Our experts can help you comply with local, regional and global health regulatory requirements to ensure Market Access in Europe, Middle East and Africa regions: Our expertise is to ensure that new products reach new markets meeting legislation and competent authorities’ requirements on pre and post marketing basis.
We can help you on Regulatory Affairs, Vigilance and Business Development based on ensuring the Quality and Safety of products, processes and systems.
We can provide individual services or full-service combining all mandatory safety and compliance aspects beginning from the development, safety assessment, label and claim, review, dossier building and notifications / registrations.
We cover a large portfolio of products: Food Supplements, Cosmetics, Medical Devices, Drugs.
Services can include:
• Developing new formulas and/or products
• Identification of applicable requirements according to the product classification, including regulatory requirements, market and customer drivers, etc.

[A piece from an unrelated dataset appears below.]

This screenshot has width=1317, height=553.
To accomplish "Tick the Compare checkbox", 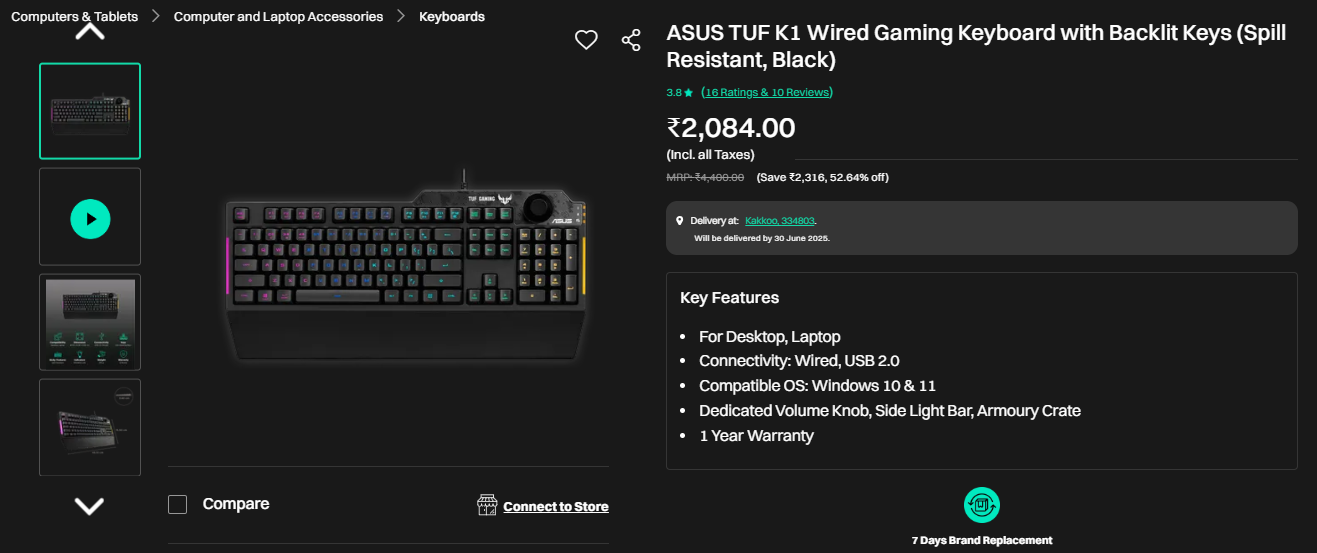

• Preparing regulatory strategy and submissions
• Compiling and redaction of regulatory files and application forms.
• Creating a comprehensive Product Information File (PIF) to satisfy all EU and other states requirements
• Ensuring compliance, label and claim review
• Vigilance support (redaction and submission)
• Responsible person services
• Brand registration and protection
• Market Access : Ensure global health compliance and registration
• Third-party technical liaison: subcontractor, distributor, etc.